» **DATA FOR REVIEW**
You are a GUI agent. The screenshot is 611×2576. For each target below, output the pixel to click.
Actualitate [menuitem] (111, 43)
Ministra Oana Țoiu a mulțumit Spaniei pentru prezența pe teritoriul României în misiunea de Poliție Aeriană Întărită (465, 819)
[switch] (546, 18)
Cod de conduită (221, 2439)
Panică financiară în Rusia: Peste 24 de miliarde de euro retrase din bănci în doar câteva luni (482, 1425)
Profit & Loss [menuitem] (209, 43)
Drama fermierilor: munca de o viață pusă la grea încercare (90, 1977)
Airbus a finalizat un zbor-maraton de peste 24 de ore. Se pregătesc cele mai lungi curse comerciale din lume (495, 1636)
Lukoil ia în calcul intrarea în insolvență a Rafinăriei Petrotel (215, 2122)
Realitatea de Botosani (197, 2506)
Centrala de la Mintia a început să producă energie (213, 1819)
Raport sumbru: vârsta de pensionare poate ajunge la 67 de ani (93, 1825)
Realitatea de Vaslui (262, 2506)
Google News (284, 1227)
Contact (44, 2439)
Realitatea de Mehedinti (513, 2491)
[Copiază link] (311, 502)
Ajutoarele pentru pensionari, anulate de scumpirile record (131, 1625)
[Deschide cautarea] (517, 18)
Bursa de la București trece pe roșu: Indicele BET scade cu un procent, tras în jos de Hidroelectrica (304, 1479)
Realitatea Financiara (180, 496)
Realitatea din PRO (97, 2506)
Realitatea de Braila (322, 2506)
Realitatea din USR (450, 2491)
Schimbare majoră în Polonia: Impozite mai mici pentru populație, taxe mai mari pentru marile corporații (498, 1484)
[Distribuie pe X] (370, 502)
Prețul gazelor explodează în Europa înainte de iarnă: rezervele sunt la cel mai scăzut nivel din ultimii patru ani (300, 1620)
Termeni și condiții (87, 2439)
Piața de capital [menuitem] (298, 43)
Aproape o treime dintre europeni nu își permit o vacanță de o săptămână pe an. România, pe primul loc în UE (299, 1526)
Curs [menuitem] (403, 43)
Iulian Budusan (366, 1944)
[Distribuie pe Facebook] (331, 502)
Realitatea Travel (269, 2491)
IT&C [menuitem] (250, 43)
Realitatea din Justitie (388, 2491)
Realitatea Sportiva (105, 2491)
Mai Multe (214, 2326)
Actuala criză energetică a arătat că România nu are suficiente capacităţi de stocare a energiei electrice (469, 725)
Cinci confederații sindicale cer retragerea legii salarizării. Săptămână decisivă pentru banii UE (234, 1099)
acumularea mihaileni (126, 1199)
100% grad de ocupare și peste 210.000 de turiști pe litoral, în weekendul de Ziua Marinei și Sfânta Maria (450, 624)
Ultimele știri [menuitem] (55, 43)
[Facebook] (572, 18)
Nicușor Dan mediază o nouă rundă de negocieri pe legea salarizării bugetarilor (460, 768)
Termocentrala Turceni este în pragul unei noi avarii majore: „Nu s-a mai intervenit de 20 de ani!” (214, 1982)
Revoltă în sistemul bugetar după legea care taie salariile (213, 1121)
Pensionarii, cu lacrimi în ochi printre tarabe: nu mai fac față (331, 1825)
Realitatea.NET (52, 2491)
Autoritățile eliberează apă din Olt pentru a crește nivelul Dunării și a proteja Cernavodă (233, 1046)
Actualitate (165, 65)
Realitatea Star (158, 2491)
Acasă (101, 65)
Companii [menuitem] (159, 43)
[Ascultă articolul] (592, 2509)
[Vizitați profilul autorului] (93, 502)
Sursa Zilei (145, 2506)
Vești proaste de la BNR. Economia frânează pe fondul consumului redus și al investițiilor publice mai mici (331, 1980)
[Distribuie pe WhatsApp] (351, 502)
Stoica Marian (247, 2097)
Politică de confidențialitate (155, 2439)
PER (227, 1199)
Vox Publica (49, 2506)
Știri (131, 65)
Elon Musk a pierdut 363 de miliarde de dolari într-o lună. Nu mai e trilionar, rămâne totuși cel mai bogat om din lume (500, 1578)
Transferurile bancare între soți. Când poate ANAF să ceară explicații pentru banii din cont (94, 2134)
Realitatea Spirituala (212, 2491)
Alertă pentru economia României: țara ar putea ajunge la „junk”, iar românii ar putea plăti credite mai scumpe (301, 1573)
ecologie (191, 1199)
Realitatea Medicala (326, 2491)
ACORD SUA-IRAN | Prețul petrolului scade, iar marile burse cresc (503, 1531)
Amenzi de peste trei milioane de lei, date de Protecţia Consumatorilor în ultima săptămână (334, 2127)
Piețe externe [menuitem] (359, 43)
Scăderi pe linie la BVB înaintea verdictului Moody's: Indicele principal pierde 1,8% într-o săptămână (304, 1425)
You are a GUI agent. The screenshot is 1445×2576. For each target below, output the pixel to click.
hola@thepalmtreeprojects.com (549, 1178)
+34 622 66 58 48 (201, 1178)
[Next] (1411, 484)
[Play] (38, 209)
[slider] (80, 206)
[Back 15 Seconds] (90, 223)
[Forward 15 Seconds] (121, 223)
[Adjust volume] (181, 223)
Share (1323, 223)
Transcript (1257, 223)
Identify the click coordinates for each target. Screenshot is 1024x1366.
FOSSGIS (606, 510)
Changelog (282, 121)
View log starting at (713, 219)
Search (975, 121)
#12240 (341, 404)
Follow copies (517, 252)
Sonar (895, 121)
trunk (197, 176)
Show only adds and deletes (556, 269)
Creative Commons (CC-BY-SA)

» **DIRECTIONS FOR THIS TASK**
All entries should be given again precisely as they appear above.

» **REPLY TO THE EXERCISE**
You are a GUI agent. The screenshot is 611×2576. For each target below, output the pixel to click.
Actualitate [menuitem] (111, 43)
Ministra Oana Țoiu a mulțumit Spaniei pentru prezența pe teritoriul României în misiunea de Poliție Aeriană Întărită (465, 819)
[switch] (546, 18)
Cod de conduită (221, 2439)
Panică financiară în Rusia: Peste 24 de miliarde de euro retrase din bănci în doar câteva luni (482, 1425)
Profit & Loss [menuitem] (209, 43)
Drama fermierilor: munca de o viață pusă la grea încercare (90, 1977)
Airbus a finalizat un zbor-maraton de peste 24 de ore. Se pregătesc cele mai lungi curse comerciale din lume (495, 1636)
Lukoil ia în calcul intrarea în insolvență a Rafinăriei Petrotel (215, 2122)
Realitatea de Botosani (197, 2506)
Centrala de la Mintia a început să producă energie (213, 1819)
Raport sumbru: vârsta de pensionare poate ajunge la 67 de ani (93, 1825)
Realitatea de Vaslui (262, 2506)
Google News (284, 1227)
Contact (44, 2439)
Realitatea de Mehedinti (513, 2491)
[Copiază link] (311, 502)
Ajutoarele pentru pensionari, anulate de scumpirile record (131, 1625)
[Deschide cautarea] (517, 18)
Bursa de la București trece pe roșu: Indicele BET scade cu un procent, tras în jos de Hidroelectrica (304, 1479)
Realitatea Financiara (180, 496)
Realitatea din PRO (97, 2506)
Realitatea de Braila (322, 2506)
Realitatea din USR (450, 2491)
Schimbare majoră în Polonia: Impozite mai mici pentru populație, taxe mai mari pentru marile corporații (498, 1484)
[Distribuie pe X] (370, 502)
Prețul gazelor explodează în Europa înainte de iarnă: rezervele sunt la cel mai scăzut nivel din ultimii patru ani (300, 1620)
Termeni și condiții (87, 2439)
Piața de capital [menuitem] (298, 43)
Aproape o treime dintre europeni nu își permit o vacanță de o săptămână pe an. România, pe primul loc în UE (299, 1526)
Curs [menuitem] (403, 43)
Iulian Budusan (366, 1944)
[Distribuie pe Facebook] (331, 502)
Realitatea Travel (269, 2491)
IT&C [menuitem] (250, 43)
Realitatea din Justitie (388, 2491)
Realitatea Sportiva (105, 2491)
Mai Multe (214, 2326)
Actuala criză energetică a arătat că România nu are suficiente capacităţi de stocare a energiei electrice (469, 725)
Cinci confederații sindicale cer retragerea legii salarizării. Săptămână decisivă pentru banii UE (234, 1099)
acumularea mihaileni (126, 1199)
100% grad de ocupare și peste 210.000 de turiști pe litoral, în weekendul de Ziua Marinei și Sfânta Maria (450, 624)
Ultimele știri [menuitem] (55, 43)
[Facebook] (572, 18)
Nicușor Dan mediază o nouă rundă de negocieri pe legea salarizării bugetarilor (460, 768)
Termocentrala Turceni este în pragul unei noi avarii majore: „Nu s-a mai intervenit de 20 de ani!” (214, 1982)
Revoltă în sistemul bugetar după legea care taie salariile (213, 1121)
Pensionarii, cu lacrimi în ochi printre tarabe: nu mai fac față (331, 1825)
Realitatea.NET (52, 2491)
Autoritățile eliberează apă din Olt pentru a crește nivelul Dunării și a proteja Cernavodă (233, 1046)
Actualitate (165, 65)
Realitatea Star (158, 2491)
Acasă (101, 65)
Companii [menuitem] (159, 43)
[Ascultă articolul] (592, 2509)
[Vizitați profilul autorului] (93, 502)
Sursa Zilei (145, 2506)
Vești proaste de la BNR. Economia frânează pe fondul consumului redus și al investițiilor publice mai mici (331, 1980)
[Distribuie pe WhatsApp] (351, 502)
Stoica Marian (247, 2097)
Politică de confidențialitate (155, 2439)
PER (227, 1199)
Vox Publica (49, 2506)
Știri (131, 65)
Elon Musk a pierdut 363 de miliarde de dolari într-o lună. Nu mai e trilionar, rămâne totuși cel mai bogat om din lume (500, 1578)
Transferurile bancare între soți. Când poate ANAF să ceară explicații pentru banii din cont (94, 2134)
Realitatea Spirituala (212, 2491)
Alertă pentru economia României: țara ar putea ajunge la „junk”, iar românii ar putea plăti credite mai scumpe (301, 1573)
ecologie (191, 1199)
Realitatea Medicala (326, 2491)
ACORD SUA-IRAN | Prețul petrolului scade, iar marile burse cresc (503, 1531)
Amenzi de peste trei milioane de lei, date de Protecţia Consumatorilor în ultima săptămână (334, 2127)
Piețe externe [menuitem] (359, 43)
Scăderi pe linie la BVB înaintea verdictului Moody's: Indicele principal pierde 1,8% într-o săptămână (304, 1425)
You are a GUI agent. The screenshot is 1445×2576. For each target below, output the pixel to click.
hola@thepalmtreeprojects.com (549, 1178)
+34 622 66 58 48 (201, 1178)
[Next] (1411, 484)
[Play] (38, 209)
[slider] (80, 206)
[Back 15 Seconds] (90, 223)
[Forward 15 Seconds] (121, 223)
[Adjust volume] (181, 223)
Share (1323, 223)
Transcript (1257, 223)
Identify the click coordinates for each target. Screenshot is 1024x1366.
FOSSGIS (606, 510)
Changelog (282, 121)
View log starting at (713, 219)
Search (975, 121)
#12240 (341, 404)
Follow copies (517, 252)
Sonar (895, 121)
trunk (197, 176)
Show only adds and deletes (556, 269)
Creative Commons (CC-BY-SA)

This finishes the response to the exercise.